## Entries supplied
■ ■ ■ ■ ■

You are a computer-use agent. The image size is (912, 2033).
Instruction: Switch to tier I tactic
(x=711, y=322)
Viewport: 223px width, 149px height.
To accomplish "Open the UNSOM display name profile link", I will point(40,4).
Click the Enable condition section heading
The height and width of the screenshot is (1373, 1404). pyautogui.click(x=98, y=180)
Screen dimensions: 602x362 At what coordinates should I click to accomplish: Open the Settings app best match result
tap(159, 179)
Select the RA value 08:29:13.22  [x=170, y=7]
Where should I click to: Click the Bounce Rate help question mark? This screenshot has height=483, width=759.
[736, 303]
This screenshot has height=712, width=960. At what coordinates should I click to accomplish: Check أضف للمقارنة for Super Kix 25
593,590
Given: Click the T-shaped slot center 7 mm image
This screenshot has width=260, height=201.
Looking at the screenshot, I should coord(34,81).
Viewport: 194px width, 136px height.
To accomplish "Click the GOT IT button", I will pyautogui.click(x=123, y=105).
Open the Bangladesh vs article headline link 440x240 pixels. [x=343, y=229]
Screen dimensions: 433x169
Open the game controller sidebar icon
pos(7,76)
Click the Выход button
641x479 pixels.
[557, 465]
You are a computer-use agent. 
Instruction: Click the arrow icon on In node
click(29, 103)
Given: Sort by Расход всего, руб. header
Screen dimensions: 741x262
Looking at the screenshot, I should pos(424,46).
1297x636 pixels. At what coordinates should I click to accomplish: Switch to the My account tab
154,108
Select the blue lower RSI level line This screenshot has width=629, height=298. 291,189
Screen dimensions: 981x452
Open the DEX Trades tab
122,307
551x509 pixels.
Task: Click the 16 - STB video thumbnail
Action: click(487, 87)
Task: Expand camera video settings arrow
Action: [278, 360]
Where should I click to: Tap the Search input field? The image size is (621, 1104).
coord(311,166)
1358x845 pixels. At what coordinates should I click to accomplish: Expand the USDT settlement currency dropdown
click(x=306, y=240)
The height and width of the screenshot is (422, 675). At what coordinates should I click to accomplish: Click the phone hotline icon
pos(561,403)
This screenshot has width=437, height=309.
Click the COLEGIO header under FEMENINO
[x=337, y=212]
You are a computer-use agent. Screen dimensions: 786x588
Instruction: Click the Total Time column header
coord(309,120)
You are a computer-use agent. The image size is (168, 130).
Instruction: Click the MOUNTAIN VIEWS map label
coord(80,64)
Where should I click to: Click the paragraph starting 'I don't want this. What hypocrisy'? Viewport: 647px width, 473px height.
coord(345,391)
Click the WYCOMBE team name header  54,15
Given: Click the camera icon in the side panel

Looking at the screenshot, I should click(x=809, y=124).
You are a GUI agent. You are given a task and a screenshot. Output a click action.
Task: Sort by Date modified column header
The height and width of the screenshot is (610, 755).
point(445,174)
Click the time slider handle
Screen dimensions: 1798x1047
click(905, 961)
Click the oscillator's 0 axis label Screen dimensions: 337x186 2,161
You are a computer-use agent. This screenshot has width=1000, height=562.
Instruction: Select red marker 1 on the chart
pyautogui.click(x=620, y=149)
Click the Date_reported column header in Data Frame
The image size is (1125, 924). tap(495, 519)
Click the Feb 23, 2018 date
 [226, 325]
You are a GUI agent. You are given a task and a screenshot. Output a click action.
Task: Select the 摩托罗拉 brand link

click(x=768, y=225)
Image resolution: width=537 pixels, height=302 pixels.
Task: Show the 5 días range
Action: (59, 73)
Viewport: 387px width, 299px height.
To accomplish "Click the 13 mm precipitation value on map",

■ ■ ■ ■ ■

## Task brief
Repeat the whole of the data verbatim, as it reads above.

## Response to this exercise
You are a computer-use agent. The image size is (912, 2033).
Instruction: Switch to tier I tactic
(x=711, y=322)
Viewport: 223px width, 149px height.
To accomplish "Open the UNSOM display name profile link", I will point(40,4).
Click the Enable condition section heading
The height and width of the screenshot is (1373, 1404). pyautogui.click(x=98, y=180)
Screen dimensions: 602x362 At what coordinates should I click to accomplish: Open the Settings app best match result
tap(159, 179)
Select the RA value 08:29:13.22  [x=170, y=7]
Where should I click to: Click the Bounce Rate help question mark? This screenshot has height=483, width=759.
[736, 303]
This screenshot has height=712, width=960. At what coordinates should I click to accomplish: Check أضف للمقارنة for Super Kix 25
593,590
Given: Click the T-shaped slot center 7 mm image
This screenshot has width=260, height=201.
Looking at the screenshot, I should coord(34,81).
Viewport: 194px width, 136px height.
To accomplish "Click the GOT IT button", I will pyautogui.click(x=123, y=105).
Open the Bangladesh vs article headline link 440x240 pixels. [x=343, y=229]
Screen dimensions: 433x169
Open the game controller sidebar icon
pos(7,76)
Click the Выход button
641x479 pixels.
[557, 465]
You are a computer-use agent. 
Instruction: Click the arrow icon on In node
click(29, 103)
Given: Sort by Расход всего, руб. header
Screen dimensions: 741x262
Looking at the screenshot, I should pos(424,46).
1297x636 pixels. At what coordinates should I click to accomplish: Switch to the My account tab
154,108
Select the blue lower RSI level line This screenshot has width=629, height=298. 291,189
Screen dimensions: 981x452
Open the DEX Trades tab
122,307
551x509 pixels.
Task: Click the 16 - STB video thumbnail
Action: click(487, 87)
Task: Expand camera video settings arrow
Action: [278, 360]
Where should I click to: Tap the Search input field? The image size is (621, 1104).
coord(311,166)
1358x845 pixels. At what coordinates should I click to accomplish: Expand the USDT settlement currency dropdown
click(x=306, y=240)
The height and width of the screenshot is (422, 675). At what coordinates should I click to accomplish: Click the phone hotline icon
pos(561,403)
This screenshot has width=437, height=309.
Click the COLEGIO header under FEMENINO
[x=337, y=212]
You are a computer-use agent. Screen dimensions: 786x588
Instruction: Click the Total Time column header
coord(309,120)
You are a computer-use agent. The image size is (168, 130).
Instruction: Click the MOUNTAIN VIEWS map label
coord(80,64)
Where should I click to: Click the paragraph starting 'I don't want this. What hypocrisy'? Viewport: 647px width, 473px height.
coord(345,391)
Click the WYCOMBE team name header  54,15
Given: Click the camera icon in the side panel

Looking at the screenshot, I should click(x=809, y=124).
You are a GUI agent. You are given a task and a screenshot. Output a click action.
Task: Sort by Date modified column header
The height and width of the screenshot is (610, 755).
point(445,174)
Click the time slider handle
Screen dimensions: 1798x1047
click(905, 961)
Click the oscillator's 0 axis label Screen dimensions: 337x186 2,161
You are a computer-use agent. This screenshot has width=1000, height=562.
Instruction: Select red marker 1 on the chart
pyautogui.click(x=620, y=149)
Click the Date_reported column header in Data Frame
The image size is (1125, 924). tap(495, 519)
Click the Feb 23, 2018 date
 [226, 325]
You are a GUI agent. You are given a task and a screenshot. Output a click action.
Task: Select the 摩托罗拉 brand link

click(x=768, y=225)
Image resolution: width=537 pixels, height=302 pixels.
Task: Show the 5 días range
Action: (59, 73)
Viewport: 387px width, 299px height.
To accomplish "Click the 13 mm precipitation value on map",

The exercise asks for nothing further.